Cuando volvió de Irak Matías no tenía trabajo. Había terminado sus estudios universitarios pero nunca había ejercido y nadie necesitaba a un hombre con un master en ametralladora. Desde sus días de combate que venía pensando en meterse en política, así que comenzó a acercarse al comité republicano de su ciudad, Quincy. Su historia empezó a pegar entre sus compañeros de mitines y lo propusieron como contrincante de Savaggi. La interna la perdió, pero va a volver a intentarlo en dos años, cuando renueven las bancas del congreso estatal y dice que si junta suficiente plata va a volver a correr por una elección nacional. Por eso ahora cambió de trabajo por uno que le paga el doble y ya empezó a juntar los fondos para su próxima campaña. Su objetivo final no es correr por cargos más altos pero sí convertirse en un referente político dentro de su partido que ayude a otros con más posibilidades que él. No quiere ser presidente, sino reclutar al próximo presidente. En este salto corto que dio entre que se propuso y concretó una carrera política es donde Matías se siente más distanciado de la Argentina. De allá -de acá- reniega de los aparatos y la de la necesidad de contar con padrinos que te banquen - y que te condicionen. El mismo recorrido que hizo en Estados Unidos pero desandado en Argentina se hubiese detenido en la condena al olvido de los ex combatientes de Malvinas.

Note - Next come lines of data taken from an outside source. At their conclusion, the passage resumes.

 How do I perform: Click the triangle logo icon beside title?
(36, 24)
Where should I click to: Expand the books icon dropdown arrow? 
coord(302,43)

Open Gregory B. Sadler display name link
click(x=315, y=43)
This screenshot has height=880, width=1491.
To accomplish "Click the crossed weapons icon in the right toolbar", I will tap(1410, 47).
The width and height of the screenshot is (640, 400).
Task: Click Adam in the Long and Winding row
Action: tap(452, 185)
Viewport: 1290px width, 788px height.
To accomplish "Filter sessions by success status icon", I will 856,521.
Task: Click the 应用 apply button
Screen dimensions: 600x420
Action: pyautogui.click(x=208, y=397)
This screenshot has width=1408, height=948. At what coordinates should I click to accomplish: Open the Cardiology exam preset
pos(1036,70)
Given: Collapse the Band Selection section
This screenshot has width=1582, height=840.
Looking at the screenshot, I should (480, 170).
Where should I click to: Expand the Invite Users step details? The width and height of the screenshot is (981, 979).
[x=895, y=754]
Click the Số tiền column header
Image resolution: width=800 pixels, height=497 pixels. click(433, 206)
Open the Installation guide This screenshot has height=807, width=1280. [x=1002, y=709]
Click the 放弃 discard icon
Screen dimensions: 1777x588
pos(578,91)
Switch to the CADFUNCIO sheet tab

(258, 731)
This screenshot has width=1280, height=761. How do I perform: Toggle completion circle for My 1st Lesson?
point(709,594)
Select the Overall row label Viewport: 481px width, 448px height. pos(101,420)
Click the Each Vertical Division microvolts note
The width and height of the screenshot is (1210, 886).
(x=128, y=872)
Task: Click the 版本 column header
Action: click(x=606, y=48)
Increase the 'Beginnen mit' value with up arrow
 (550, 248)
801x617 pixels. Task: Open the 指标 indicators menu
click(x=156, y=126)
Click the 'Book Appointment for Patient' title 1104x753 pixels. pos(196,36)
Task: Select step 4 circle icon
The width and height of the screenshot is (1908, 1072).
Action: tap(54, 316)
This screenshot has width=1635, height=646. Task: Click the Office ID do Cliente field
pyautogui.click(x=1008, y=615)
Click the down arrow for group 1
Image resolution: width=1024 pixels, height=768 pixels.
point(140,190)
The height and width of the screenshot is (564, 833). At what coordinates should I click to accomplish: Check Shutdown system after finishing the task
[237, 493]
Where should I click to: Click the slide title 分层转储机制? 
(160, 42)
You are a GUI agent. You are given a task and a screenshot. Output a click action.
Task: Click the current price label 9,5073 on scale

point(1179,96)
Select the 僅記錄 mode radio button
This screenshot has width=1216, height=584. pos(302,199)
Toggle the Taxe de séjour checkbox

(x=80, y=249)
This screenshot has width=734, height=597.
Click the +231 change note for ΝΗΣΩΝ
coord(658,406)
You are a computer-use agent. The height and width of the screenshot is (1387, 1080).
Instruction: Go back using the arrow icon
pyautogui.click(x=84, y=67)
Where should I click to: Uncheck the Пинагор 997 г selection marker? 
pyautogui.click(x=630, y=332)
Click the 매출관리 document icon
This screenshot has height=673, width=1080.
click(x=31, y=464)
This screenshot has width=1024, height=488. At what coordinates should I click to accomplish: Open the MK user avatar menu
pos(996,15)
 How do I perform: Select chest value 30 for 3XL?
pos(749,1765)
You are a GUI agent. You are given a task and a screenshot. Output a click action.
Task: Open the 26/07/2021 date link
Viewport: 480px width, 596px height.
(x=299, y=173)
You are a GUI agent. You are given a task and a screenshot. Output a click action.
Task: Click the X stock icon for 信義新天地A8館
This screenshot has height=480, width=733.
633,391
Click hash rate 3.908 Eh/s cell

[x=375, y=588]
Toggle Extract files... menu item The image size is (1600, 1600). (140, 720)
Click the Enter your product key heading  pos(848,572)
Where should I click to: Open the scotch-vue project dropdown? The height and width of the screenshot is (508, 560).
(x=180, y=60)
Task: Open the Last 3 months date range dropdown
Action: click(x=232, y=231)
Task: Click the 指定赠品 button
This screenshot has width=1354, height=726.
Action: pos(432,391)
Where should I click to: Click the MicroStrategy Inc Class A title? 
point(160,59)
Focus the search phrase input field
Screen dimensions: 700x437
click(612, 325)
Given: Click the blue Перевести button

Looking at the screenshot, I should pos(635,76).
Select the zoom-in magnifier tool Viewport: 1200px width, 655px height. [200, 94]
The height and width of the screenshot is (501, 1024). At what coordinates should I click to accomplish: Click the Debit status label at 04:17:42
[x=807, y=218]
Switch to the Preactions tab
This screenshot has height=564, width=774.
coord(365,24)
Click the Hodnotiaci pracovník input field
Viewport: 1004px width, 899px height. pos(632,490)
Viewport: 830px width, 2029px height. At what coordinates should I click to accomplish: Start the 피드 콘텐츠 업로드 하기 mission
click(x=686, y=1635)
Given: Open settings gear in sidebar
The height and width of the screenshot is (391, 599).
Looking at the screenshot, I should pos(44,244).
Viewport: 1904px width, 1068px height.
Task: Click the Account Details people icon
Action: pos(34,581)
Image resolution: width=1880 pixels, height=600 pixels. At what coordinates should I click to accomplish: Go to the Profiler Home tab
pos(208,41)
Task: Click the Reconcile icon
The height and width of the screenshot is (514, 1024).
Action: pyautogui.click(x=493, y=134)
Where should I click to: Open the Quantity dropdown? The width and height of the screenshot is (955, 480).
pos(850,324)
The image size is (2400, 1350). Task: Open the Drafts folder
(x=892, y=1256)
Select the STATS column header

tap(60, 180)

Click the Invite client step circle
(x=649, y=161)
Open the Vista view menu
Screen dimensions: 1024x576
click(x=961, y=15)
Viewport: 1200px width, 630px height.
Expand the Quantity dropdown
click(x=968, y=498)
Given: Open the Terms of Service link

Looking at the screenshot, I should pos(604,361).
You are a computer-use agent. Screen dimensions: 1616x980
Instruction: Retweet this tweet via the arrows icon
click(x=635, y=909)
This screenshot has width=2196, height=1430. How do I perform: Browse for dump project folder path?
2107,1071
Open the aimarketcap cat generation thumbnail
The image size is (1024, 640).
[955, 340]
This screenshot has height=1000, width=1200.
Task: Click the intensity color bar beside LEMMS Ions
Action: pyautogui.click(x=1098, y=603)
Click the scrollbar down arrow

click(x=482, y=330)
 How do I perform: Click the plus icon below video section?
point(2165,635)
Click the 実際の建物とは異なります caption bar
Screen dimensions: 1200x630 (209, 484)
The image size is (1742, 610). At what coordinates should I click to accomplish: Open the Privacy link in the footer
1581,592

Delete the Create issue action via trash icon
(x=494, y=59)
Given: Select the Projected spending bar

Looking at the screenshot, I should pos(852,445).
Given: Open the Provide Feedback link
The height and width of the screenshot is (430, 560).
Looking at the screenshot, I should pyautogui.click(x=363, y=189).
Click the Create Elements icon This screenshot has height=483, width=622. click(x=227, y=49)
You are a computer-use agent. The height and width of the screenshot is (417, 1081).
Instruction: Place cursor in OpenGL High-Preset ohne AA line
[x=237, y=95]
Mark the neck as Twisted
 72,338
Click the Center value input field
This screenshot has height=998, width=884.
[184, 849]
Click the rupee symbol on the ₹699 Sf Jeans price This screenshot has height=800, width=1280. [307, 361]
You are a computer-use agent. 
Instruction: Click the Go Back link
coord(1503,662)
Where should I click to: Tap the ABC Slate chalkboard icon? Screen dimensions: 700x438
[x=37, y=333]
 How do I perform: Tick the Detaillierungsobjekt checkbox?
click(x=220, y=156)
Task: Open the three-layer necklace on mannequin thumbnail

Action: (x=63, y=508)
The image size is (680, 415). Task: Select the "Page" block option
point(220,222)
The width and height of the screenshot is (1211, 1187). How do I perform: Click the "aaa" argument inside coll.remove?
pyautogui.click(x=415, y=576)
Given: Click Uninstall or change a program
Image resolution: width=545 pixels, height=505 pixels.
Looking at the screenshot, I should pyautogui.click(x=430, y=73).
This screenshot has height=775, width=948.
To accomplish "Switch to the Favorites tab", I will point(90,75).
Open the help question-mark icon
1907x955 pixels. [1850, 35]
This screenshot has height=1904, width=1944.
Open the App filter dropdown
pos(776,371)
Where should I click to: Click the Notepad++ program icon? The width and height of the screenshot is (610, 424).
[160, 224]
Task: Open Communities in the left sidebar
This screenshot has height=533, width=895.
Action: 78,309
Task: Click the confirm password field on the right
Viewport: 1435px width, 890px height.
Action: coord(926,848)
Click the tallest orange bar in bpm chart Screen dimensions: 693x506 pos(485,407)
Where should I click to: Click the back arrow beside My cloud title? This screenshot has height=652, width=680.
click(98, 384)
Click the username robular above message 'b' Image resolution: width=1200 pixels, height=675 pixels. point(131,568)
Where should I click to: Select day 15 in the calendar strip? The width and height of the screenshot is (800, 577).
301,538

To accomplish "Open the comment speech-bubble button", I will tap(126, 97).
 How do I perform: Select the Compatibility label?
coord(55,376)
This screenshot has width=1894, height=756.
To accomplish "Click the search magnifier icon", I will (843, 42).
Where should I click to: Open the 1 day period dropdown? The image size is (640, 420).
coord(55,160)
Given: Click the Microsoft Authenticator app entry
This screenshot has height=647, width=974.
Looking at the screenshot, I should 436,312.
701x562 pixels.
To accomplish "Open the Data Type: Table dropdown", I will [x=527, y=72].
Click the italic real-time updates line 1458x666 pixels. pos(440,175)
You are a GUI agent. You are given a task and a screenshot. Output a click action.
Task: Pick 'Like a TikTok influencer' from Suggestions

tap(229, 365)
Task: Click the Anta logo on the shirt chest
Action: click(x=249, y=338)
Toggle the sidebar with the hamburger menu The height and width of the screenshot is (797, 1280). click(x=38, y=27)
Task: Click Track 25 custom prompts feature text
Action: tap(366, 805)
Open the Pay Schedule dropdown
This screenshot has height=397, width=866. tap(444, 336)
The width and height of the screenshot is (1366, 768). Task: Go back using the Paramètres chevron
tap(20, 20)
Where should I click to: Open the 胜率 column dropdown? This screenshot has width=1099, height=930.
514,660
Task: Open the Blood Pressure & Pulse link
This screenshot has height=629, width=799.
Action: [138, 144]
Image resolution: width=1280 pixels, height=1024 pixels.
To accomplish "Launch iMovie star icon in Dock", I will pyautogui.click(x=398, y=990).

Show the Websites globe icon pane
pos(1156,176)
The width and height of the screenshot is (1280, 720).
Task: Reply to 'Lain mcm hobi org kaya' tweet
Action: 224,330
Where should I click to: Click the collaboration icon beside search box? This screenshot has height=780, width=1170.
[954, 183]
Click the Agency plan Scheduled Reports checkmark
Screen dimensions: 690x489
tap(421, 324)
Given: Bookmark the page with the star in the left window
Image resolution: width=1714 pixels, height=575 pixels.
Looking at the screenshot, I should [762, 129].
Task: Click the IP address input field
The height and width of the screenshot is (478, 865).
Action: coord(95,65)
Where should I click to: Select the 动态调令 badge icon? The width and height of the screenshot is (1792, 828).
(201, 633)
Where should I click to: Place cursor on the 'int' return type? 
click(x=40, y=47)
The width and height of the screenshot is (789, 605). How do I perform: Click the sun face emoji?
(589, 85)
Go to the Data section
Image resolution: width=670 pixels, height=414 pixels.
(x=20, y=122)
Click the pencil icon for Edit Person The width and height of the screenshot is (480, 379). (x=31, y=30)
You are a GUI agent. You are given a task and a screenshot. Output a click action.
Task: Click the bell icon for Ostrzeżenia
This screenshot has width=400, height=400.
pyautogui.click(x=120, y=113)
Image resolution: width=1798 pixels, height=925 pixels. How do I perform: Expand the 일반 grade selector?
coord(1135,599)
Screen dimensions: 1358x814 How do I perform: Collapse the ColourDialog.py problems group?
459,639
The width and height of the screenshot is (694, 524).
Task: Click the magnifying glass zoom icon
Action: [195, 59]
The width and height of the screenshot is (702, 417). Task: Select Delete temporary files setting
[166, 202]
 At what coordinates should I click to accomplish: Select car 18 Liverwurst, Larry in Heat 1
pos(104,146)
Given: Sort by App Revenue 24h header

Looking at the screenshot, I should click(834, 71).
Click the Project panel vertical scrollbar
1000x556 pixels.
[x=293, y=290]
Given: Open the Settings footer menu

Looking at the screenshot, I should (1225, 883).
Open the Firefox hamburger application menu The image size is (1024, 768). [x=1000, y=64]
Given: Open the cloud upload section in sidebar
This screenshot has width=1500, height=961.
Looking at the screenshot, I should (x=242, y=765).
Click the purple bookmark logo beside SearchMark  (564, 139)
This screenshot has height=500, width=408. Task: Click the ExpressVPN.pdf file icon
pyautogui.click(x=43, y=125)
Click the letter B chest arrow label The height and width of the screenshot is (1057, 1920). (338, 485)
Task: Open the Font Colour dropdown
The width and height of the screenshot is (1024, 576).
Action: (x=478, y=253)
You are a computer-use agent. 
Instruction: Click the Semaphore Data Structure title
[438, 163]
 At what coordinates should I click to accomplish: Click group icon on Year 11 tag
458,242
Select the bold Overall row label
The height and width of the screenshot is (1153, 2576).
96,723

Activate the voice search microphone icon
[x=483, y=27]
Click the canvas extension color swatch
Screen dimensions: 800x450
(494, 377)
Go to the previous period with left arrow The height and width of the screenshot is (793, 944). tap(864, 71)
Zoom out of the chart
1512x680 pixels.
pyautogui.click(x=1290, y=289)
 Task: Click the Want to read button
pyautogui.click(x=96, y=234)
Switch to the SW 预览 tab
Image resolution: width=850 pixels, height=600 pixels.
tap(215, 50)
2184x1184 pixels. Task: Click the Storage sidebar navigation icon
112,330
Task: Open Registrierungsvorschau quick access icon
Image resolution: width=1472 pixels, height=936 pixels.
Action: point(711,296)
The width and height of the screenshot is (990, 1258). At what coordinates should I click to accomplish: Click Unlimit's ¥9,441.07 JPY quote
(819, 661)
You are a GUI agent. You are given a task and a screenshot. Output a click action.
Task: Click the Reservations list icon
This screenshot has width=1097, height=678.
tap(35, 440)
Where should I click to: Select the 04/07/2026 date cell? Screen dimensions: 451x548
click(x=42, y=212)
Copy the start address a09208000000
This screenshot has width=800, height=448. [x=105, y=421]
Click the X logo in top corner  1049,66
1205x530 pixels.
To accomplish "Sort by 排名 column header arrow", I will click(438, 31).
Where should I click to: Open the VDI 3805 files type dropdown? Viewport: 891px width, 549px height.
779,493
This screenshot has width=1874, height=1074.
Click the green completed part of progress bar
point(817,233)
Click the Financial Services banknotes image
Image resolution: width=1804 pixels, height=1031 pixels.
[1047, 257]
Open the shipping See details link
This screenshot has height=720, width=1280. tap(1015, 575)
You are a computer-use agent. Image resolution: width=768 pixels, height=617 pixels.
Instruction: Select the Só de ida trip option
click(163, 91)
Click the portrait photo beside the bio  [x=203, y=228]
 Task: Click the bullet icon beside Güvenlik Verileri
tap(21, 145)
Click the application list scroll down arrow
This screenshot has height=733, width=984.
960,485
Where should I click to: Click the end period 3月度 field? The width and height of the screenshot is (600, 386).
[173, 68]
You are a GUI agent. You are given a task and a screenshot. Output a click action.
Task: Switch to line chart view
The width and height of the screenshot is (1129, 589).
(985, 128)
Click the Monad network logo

Entre la decisión de dar una pelea concreta -la guerra- y otra simbólica -la política- por su segunda patria Matías traza un razonamiento zigzagueante. No fue a la guerra para legitimar su vida política, pero sabe que nunca hubiera construido una carrera política si no fuese un veterano de guerra. En términos bélicos no está claro si Estados Unidos perdió o ganó en Irak y Afganistán. Al menos está claro que no ganó. Más aún: hay un consenso de que Estados Unidos invadió Irak en busca de sus recursos naturales. Ahora, una cosa es la decisión política que los llevó a la guerra y otra cosa son los héroes de guerra. Dice que va a ganar tarde o temprano. Que quizás, para entonces, lo manden a Afganistán una vez más. “Y ahí sí, dice, le gano a cualquiera”.